“We had hoped our Committees’ subpoenas would be met with compliance and not a Nixonian stonewalling that reveals the White House’s disdain for our system of checks and balances…The veil of secrecy you have attempted to pull over the White House by withholding documents and witnesses is unprecedented and damaging to the tradition of open government by and for the people that has been a hallmark of the Republic.” In a “barbed” letter to the administration, Judiciary Committee Chairmen Conyers and Leahy demand that Dubya explain his rationale for executive privilege (which he invoked earlier in the week to thwart subpoenas concerning the persecuted prosecutors case.) Thus far, the White House has described the letter as “another overreach.“
“The story isn’t who picked on a sick guy or even who did or didn’t break laws. The story is who gets to decide what’s legal. And the president’s now-familiar claim, a la Richard Nixon, is that it’s never illegal when he does it.” Dahlia Lithwick drives home the disturbing message of last week’s Comey revelations. And, also in Slate, Frank Bowman offers another reason why Alberto Gonzales should be impeached: the firing of David Iglesias. Update: In related news, Specter thinks Gonzales will soon quit, particularly if the Senate passes a no-confidence vote on him. (The White House, thus far, disagrees.)

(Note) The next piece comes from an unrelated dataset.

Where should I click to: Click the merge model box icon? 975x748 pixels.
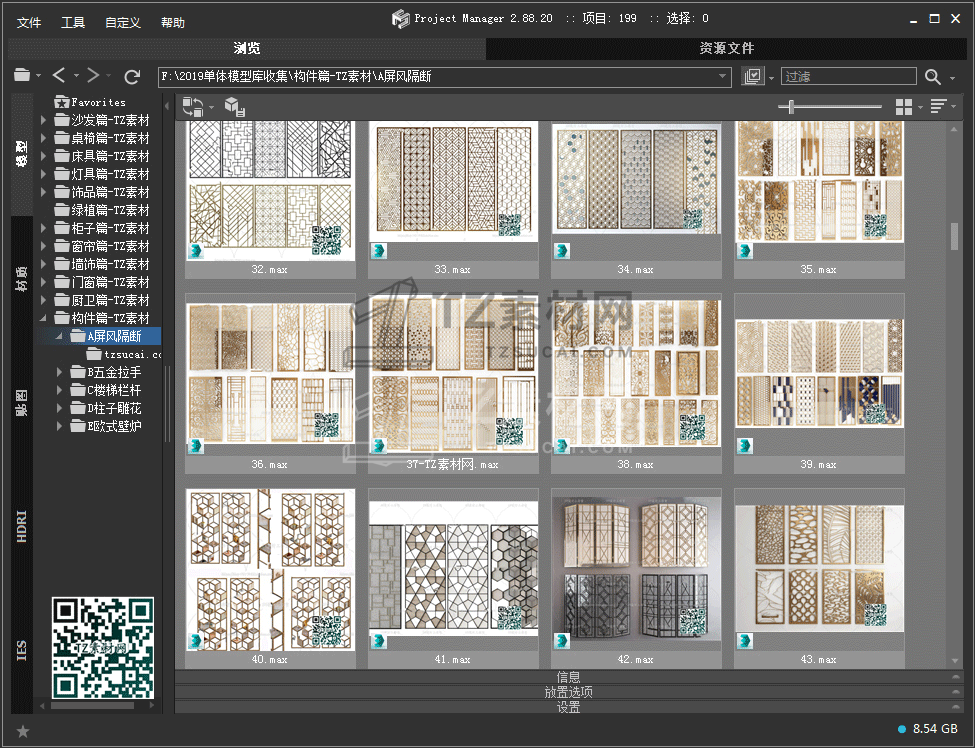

With even Republicans such as Senator John Sununu now calling for his firing as a result of the furor over persecuted prosecutors, embattled Attorney General Alberto Gonzales gets the usual heck-of-a-job from Dubya: “I’ve heard those allegations about political decision-making — it’s just not true…What Al did, and what the Justice Department did, was appropriate.” Meanwhile, side-stepping Gonzales’ misdeeds, Salon‘s Sidney Blumental sees the hand of Karl Rove at work in the firings.
With even the Republicans on the Senate Judiciary close to revolt over the issue of the persecuted prosecutors, the Dubya White House and Attorney General Alberto Gonzales are forced into an uncharacteristic retreat. “Gonzales…will no longer oppose legislation limiting the attorney general’s power to appoint interim prosecutors. Gonzales also agreed to allow the committee to interview five top-level Justice Department officials as part of an ongoing Democratic-led probe into the firings.“
So that’s how Dubya raised so much loot. According to a front page story in tomorrow’s Post, at least six GOP Attorneys General apparently used their clout to extort campaign contributions from corporations under their thumb. Looks like the Republicans learned a thing or two from Tammany Hall…this behavior reeks of bossism.